3. Providing incorrect personal information – Typos are something which are extremely common, but making a typo when filling your ITR can leave you with a bad headache. Entering incorrect personal information like the wrong address or old email ID could result in official communication from the department failing to reach you. Also, making a mistake while entering the PAN will result in the ITR being rejected.
4. Entering the wrong assessment year – There are cases where people have failed to file the IT returns for a particular year, hoping to file the same in the future. While it is possible to do so, it is important to enter the correct assessment year while filing the ITR. Choosing the wrong assessment year could result in double taxation.
5. Failing to claim deductions – A number of us invest in instruments which offer tax savings. While a few might have purchased a life insurance policy to enjoy tax benefits, other might make payments to charities to save tax. Alternately, even the premium you pay towards your health insurance policy can help you save tax.
Whatever the investment is, it is important to check the tax benefits associated with the same. Additionally, it is important to realise that mere investment in these instruments is not sufficient to save taxes, we need to mention the same when we file our ITR to enjoy their benefits.

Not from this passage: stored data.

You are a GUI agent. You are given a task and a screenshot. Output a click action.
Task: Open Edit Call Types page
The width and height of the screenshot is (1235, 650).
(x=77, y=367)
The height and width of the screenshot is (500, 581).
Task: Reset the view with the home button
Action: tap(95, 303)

6. Failing to verify Form 26AS – This is perhaps the most common mistake we make while filing our ITR. Tax deducted at source (TDS) can be hard to comprehend, with most of us choosing to ignore all paperwork surrounding it. Form 26AS provides information pertaining to the tax credit of a person, and this should be verified in order to rule out any discrepancies regarding TDS. Discrepancies, if any, could result in an individual paying more tax/missing out on a refund.
7. Not verifying the ITR – The process of filing returns does not end by merely submitting the return. The return needs to be verified in order for the department to go ahead with the formalities. Do not forget to verify the ITR before the last date.
Verification can be done either online or offline. The department will not consider returns which are not verified.
The struggle to make money is real, with it being just as hard to save it. Paying taxes might not be the first thing on our mind but it is a duty which every eligible citizen should fulfil. Avoiding these basic errors can help us complete our responsibility without worrying about the formalities associated with the same.